If I'm right about that, then I don't see how originalism/textualism can overturn Roe and Casey.

Originalism/textualism is a doctrine designed mainly, I gather, to block judicial "activists'" widening of constitutional protections in the Bill of Rights and elsewhere, by which "liberal" jurists have ostensibly "discovered new rights" such as those making it harder to prosecute and convict the criminally accused. Roe's right to "privacy" for a woman seeking an abortion was, in some eyes, one of those "discovered" rights.

But, by that logic, so were the other "privacy" rights mentioned earlier: the right to engage in interracial marriage, the right of the mentally deficient to avoid forced sterilization, the right of married couples to use contraception or birth control, and parents' rights to take an active role in their children's education.

Roe was decided — and "corrected" by Casey — in a world in which it had become understood for perhaps the first time in history that women could and should no longer be chained to their reproductive capacities. There was, at bottom, an element of humanity — compassion toward women as "persons" — underlying the Roe/Casey decisions.

In other words, our understanding of who deserves our full human compassion enlarged to include women, in all their humanity. As that happened, so, too, did the applicability of our nation's constitutional guarantees, in order to keep pace with our widened understanding and compassion.

That's not something that is permissible under originalist/textualist doctrine.

What I think needs to happen is for our compassion and humanity to widen further now, to include the fetus as a "person" deserving of constitutional protection. When the Fourteenth Amendment states, "... nor shall any State deprive any person of life, liberty, or property, without due process of law; nor deny to any person within its jurisdiction the equal protection of the laws," I think we ought to include the unborn fetus under its umbrella of personhood, based on recent advances in understanding of fetal development.


In the past, I have argued that no one is a "person" until born, since it is unlikely that the fetus, prior to birth, has yet become truly self-aware. I hereby recant. I think that reasoning was flawed.
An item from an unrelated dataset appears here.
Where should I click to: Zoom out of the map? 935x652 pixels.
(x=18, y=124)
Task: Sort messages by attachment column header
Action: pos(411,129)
It's not that I think self-awareness begins before birth — as far as I know, there's no evidence for that — but that I think a non-self aware fetus still ought to command our full compassion and humanity.

After all, it's not clear that a baby born terribly brain-damaged ever develops precious self-awareness, and yet no one would fail to extend the umbrella of sacrosanct personhood to such an unfortunate. Terminating his or her life, even for reasons of "mercy," would still be considered murder under the law.

So, if a fetus ought to command our full compassion and humanity because its heart, brain, and nervous system have kicked in by a seemingly very early stage of development, then I say it ought to be accorded the status of being a "person" under the constitution and the law.

It's a matter of widening the ambit of constitutional protections to bring them in accord with present-day knowledge — not of shrinking it to fit the more limited "textualist" or "originalist" understandings of the past.

This is why I think originalism/textualism to be the wrong remedy for Roe. And I hope that Judge Roberts, should he ascend to the High Court and take on the issue, will vote to overturn Roe and Casey on other than originalist/textualist grounds.